In the normal Quantum Harmonic Oscillator (QHO), we normally use the operator method (because it's to elegant), but I recently discovered the problem in Griffiths (prob 2.42) where they ask the same question of QHO, but where the harmonic potential is there only for $x>0$, while for $x<0$, it is $\infty$. Everywhere I looked for the possible solutions, I found the same reasoning that the even parity state solutions cannot exist due to the boundary condition $\psi(0)=0$.

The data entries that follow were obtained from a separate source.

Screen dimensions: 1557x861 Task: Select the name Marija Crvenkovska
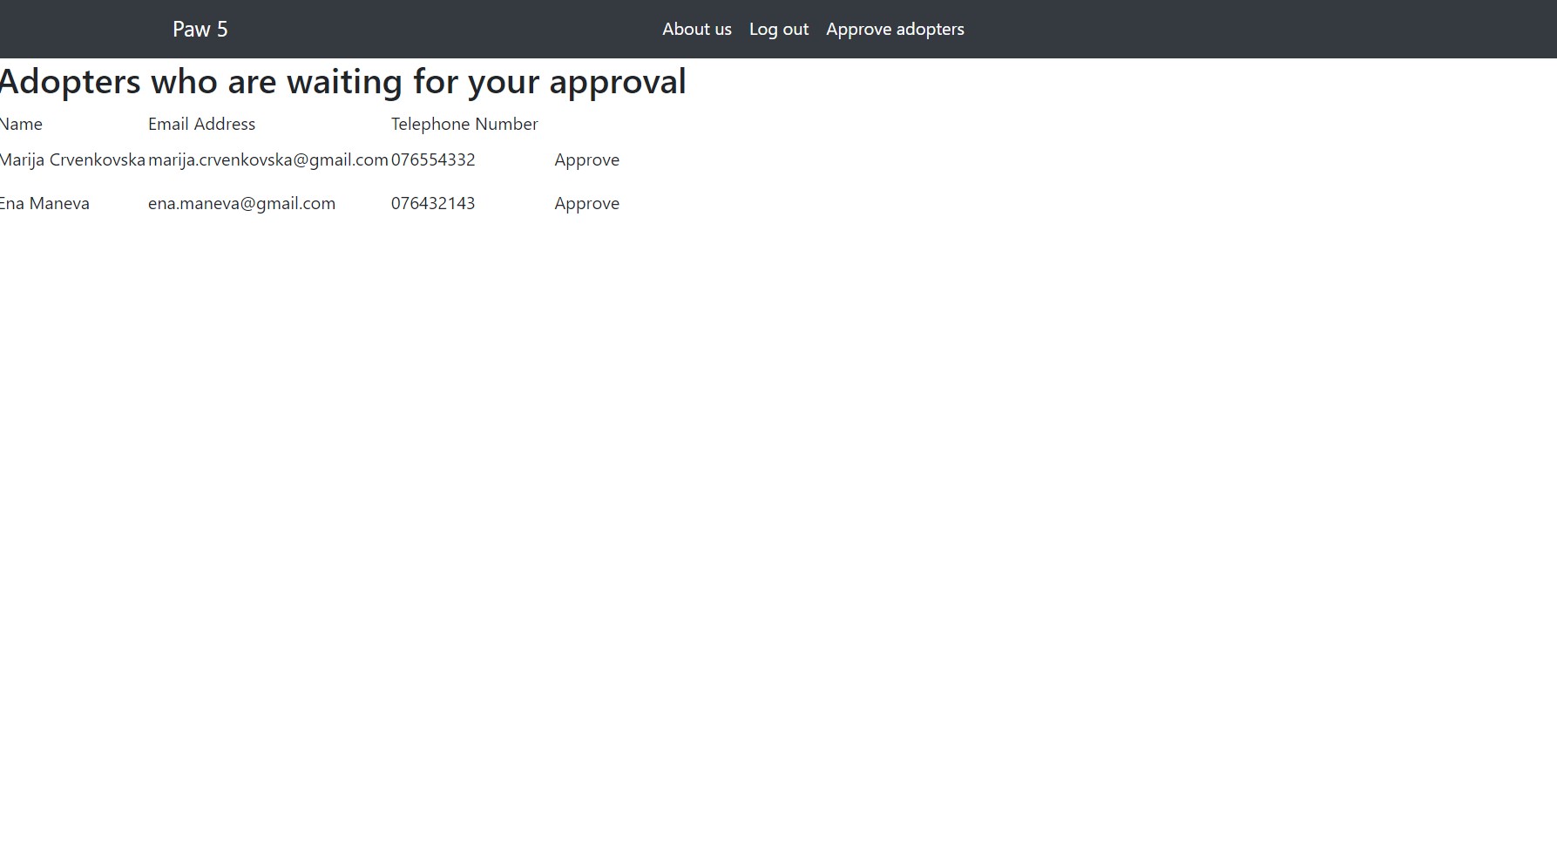coord(72,159)
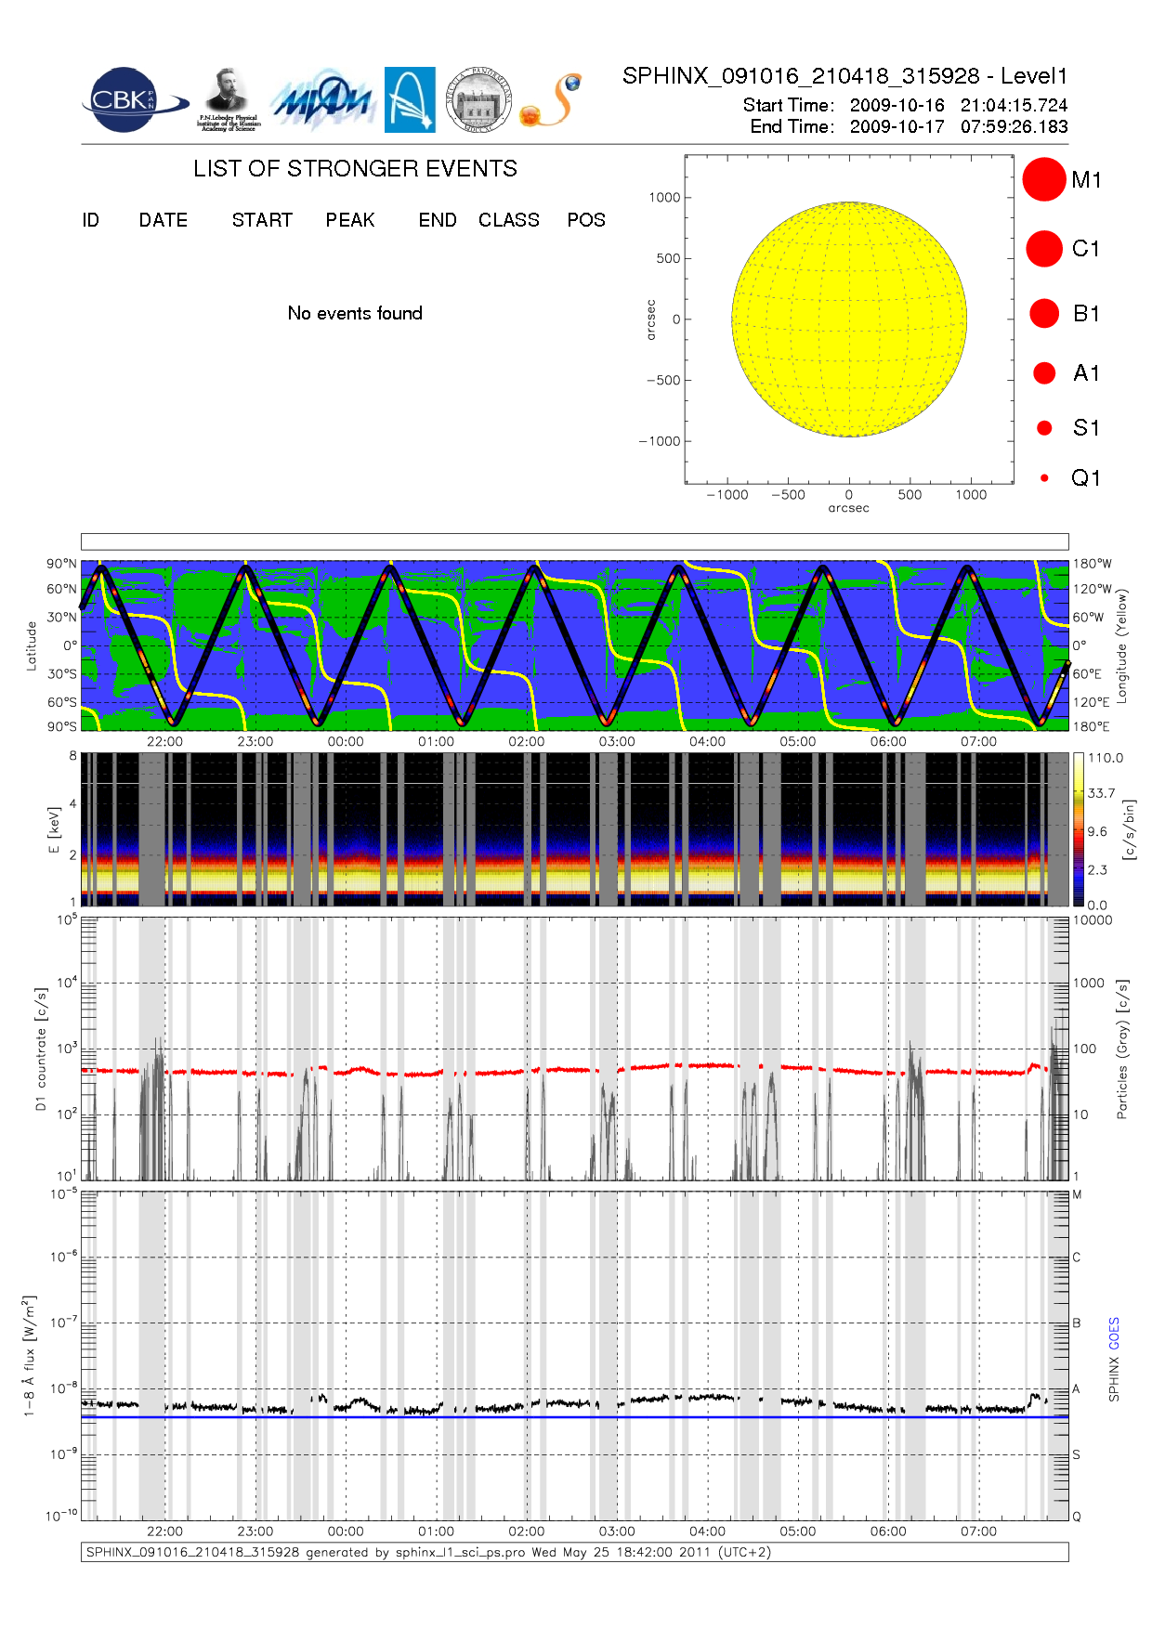Click the c/s/bin color scale bar

(x=1078, y=829)
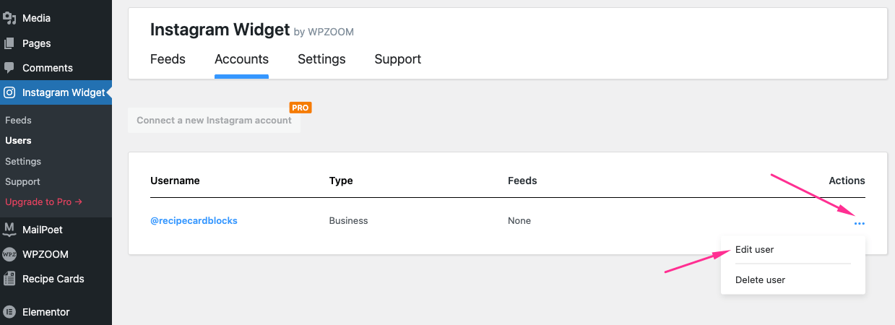Switch to the Settings tab
This screenshot has width=895, height=325.
(321, 59)
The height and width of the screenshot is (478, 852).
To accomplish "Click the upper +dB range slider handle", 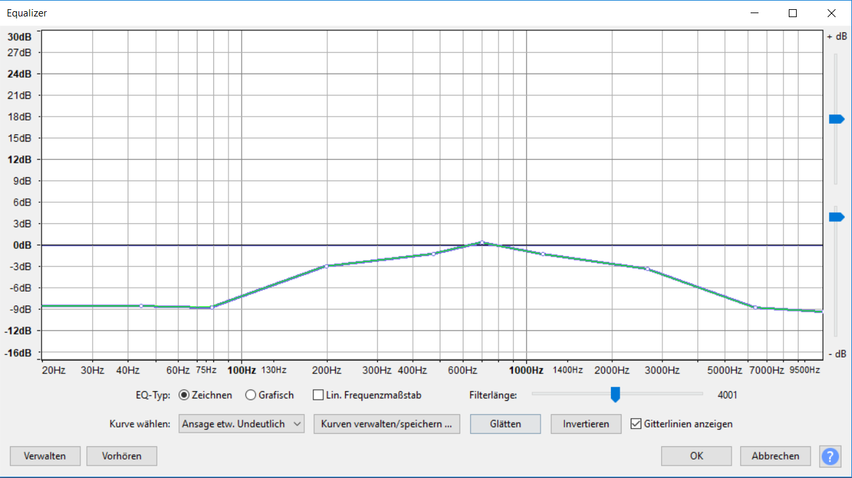I will coord(836,119).
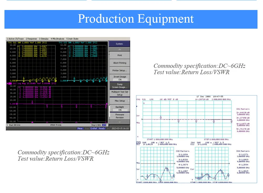Click the softkey menu scroll-up arrow

(120, 49)

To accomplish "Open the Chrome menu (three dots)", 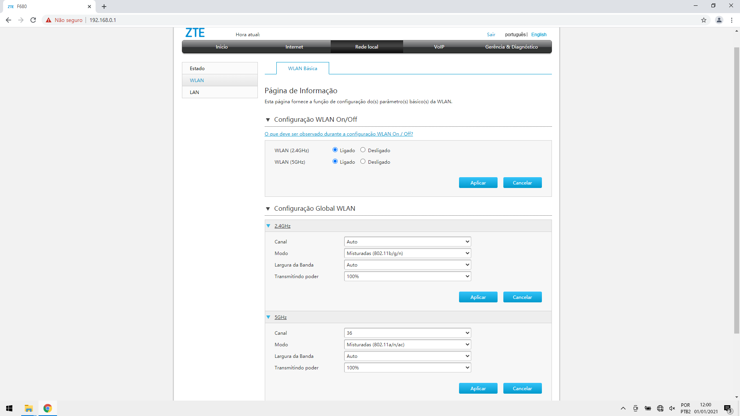I will (732, 20).
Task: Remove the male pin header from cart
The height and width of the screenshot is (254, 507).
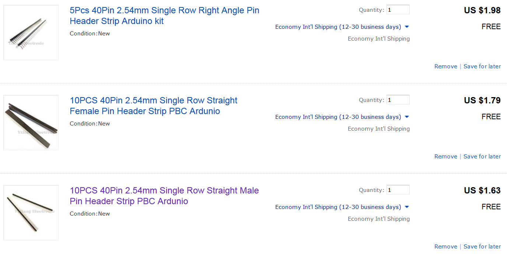Action: coord(445,247)
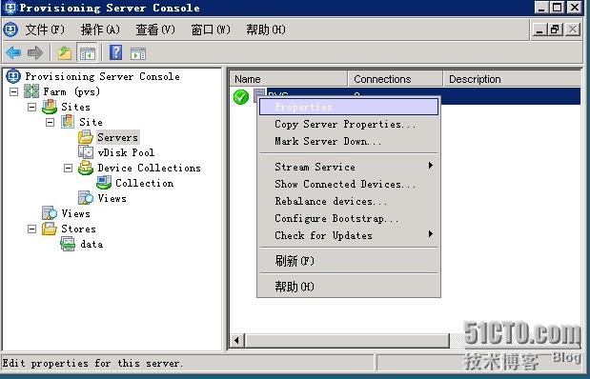Click the Name column header
Screen dimensions: 590x379
[x=289, y=79]
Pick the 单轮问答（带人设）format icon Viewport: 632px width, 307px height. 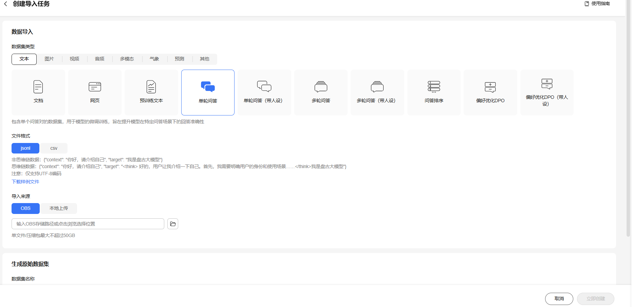(264, 87)
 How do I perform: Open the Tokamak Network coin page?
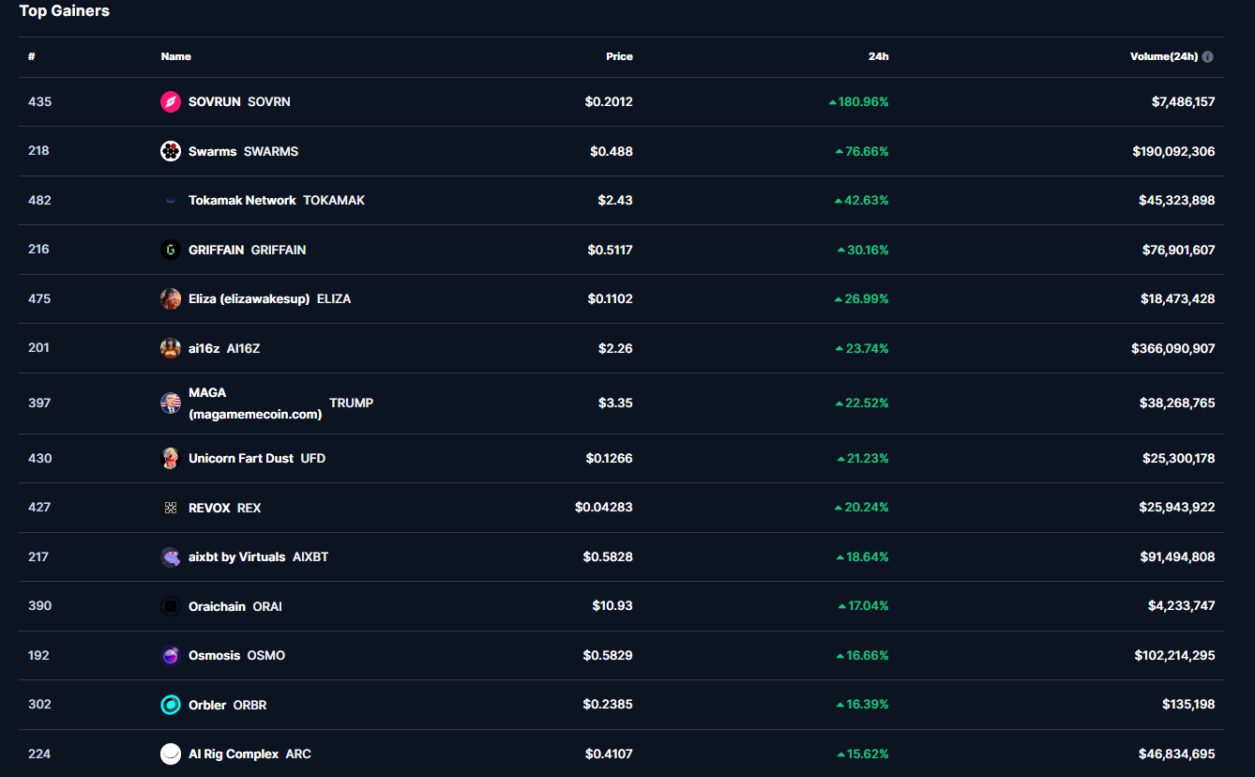[x=242, y=201]
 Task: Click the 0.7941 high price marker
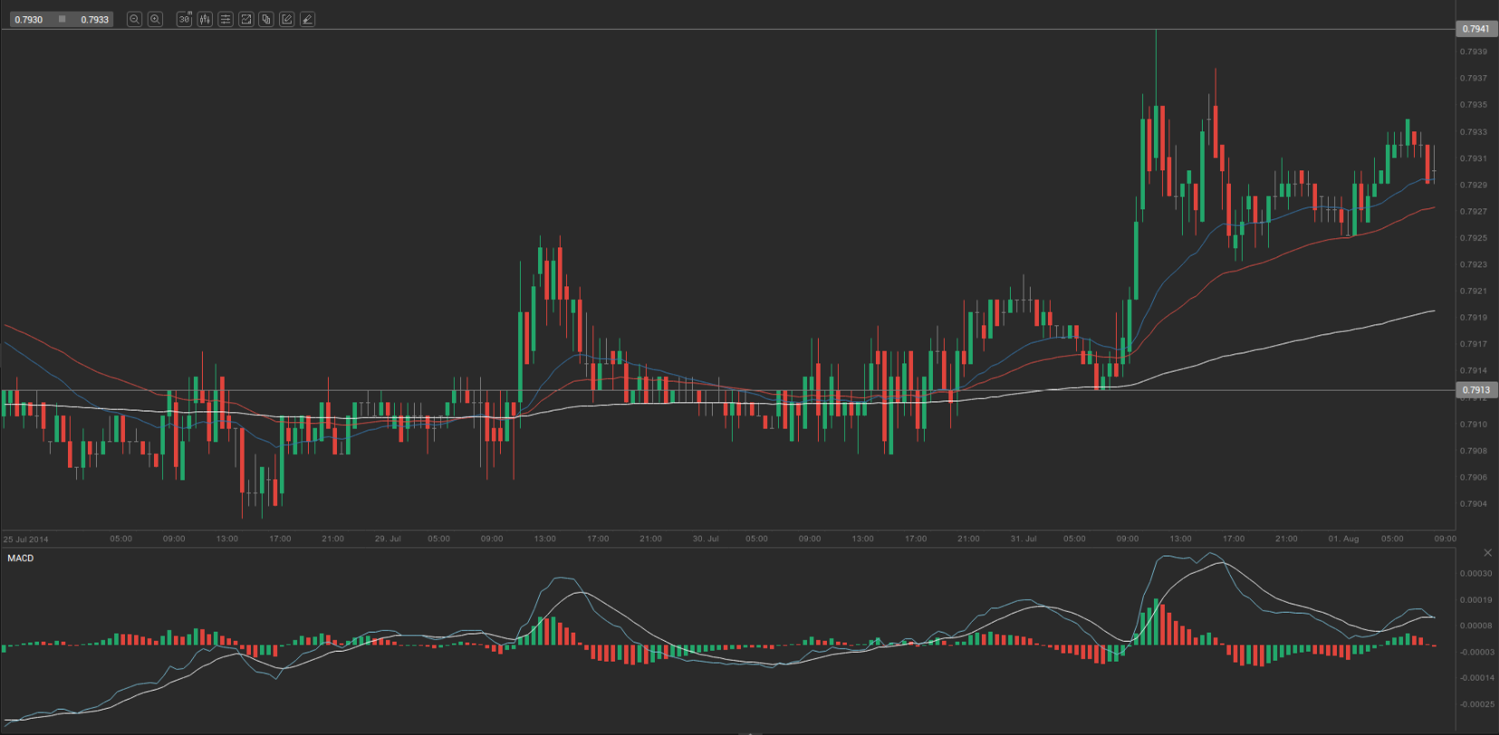pyautogui.click(x=1475, y=29)
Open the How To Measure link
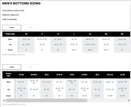 10,19
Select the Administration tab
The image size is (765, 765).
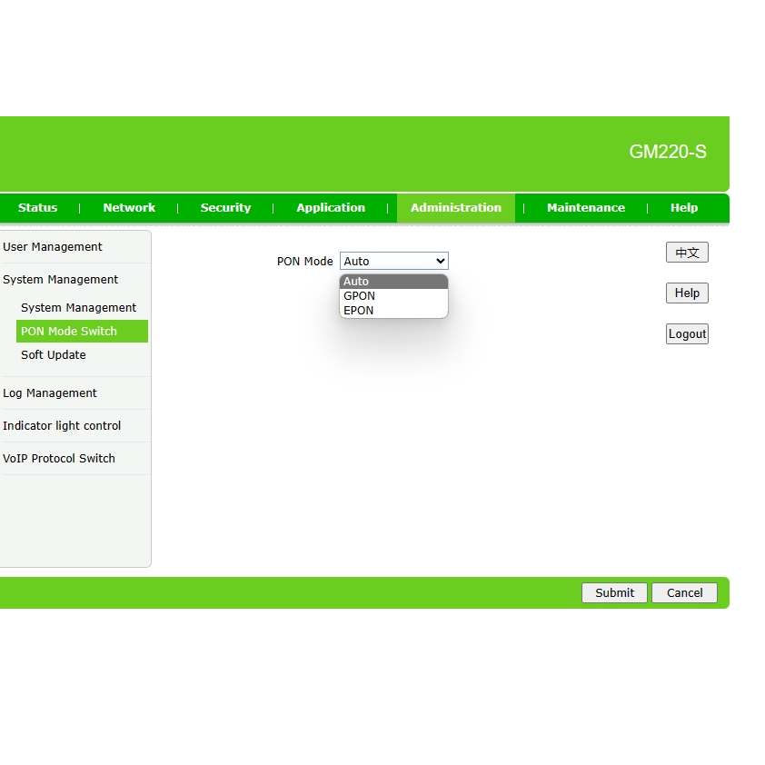tap(455, 208)
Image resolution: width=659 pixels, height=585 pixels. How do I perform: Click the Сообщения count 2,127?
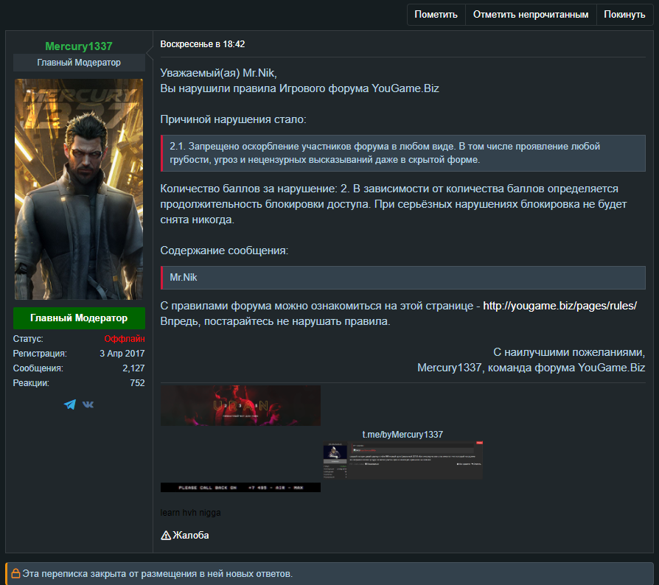pos(133,368)
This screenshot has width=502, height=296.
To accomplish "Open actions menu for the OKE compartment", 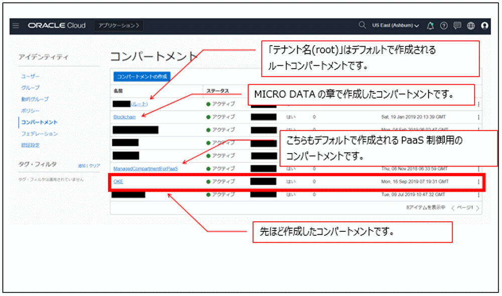I will (x=478, y=182).
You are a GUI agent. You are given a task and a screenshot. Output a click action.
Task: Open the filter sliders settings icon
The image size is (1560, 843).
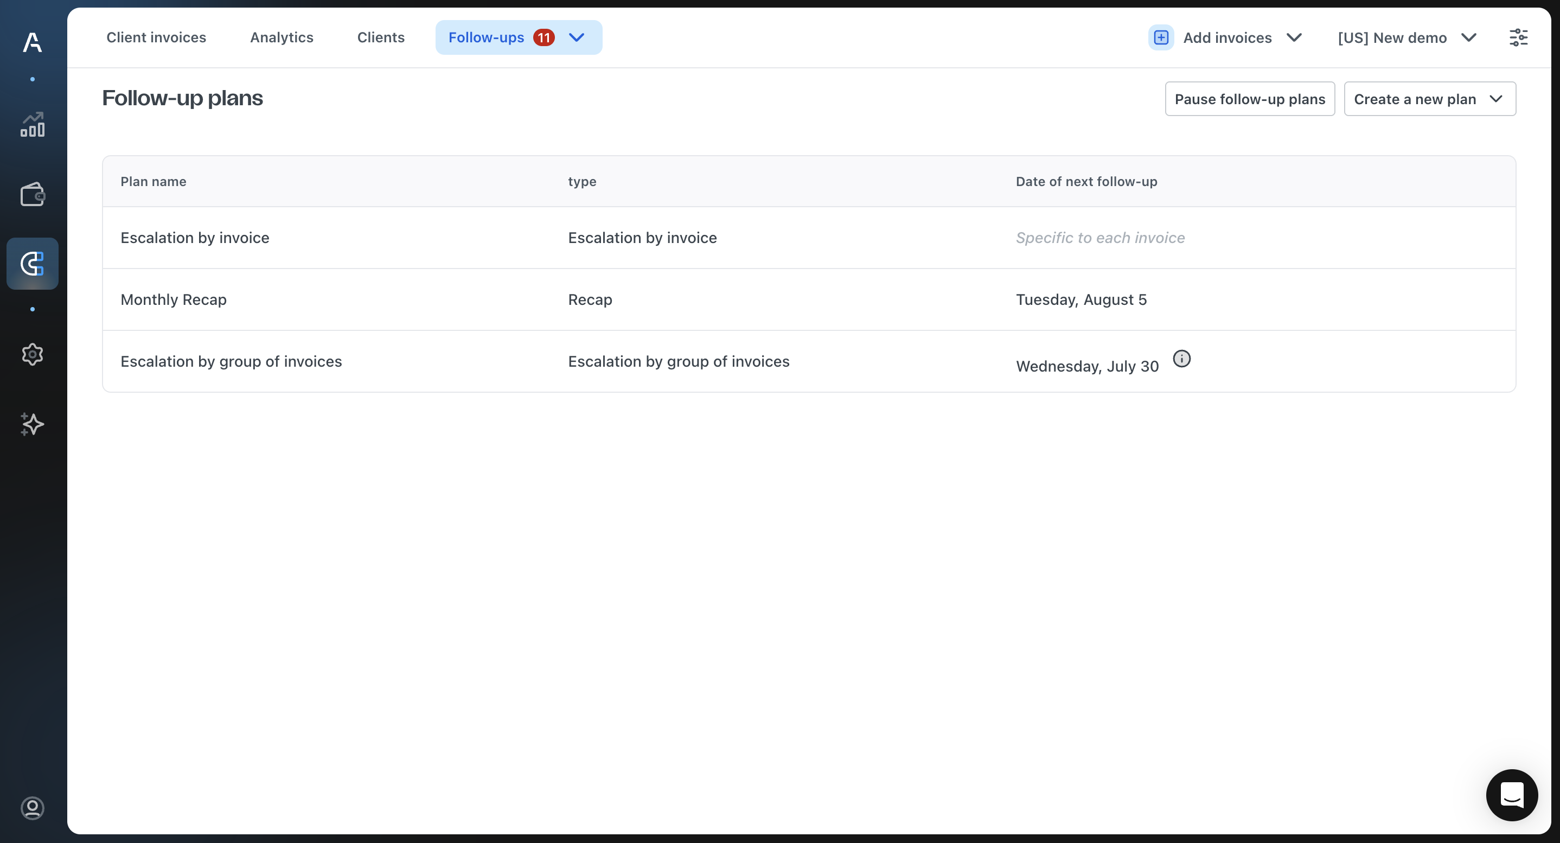(x=1518, y=38)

I wanted to prove this more rigorously, so I again applied the operator method for the region of $x>0$, since for $x<0$ the Hamiltonian is just $\infty$. The part which made me wonder the most was that the spectrum is still formally the same, $$E_n=\left(n+\frac{1}{2}\right)\hbar\omega,$$ where there is no constraint on n for the full oscillator, whereas for the half oscillator, n can only take odd values ($n=1,3,5,...$). My question is: what is going on?
The operator approach fails miserably. What is wrong with this? I thought that it might be that n=0 for my case corresponds to $n=1$ solution, but nope: it just fails.
My Questions are:
what happens to the operator approach in half harmonic oscillator? Am I doing something wrong?
Is there a change in the Ladder operators?
What about the boundary conditions in the operator approach?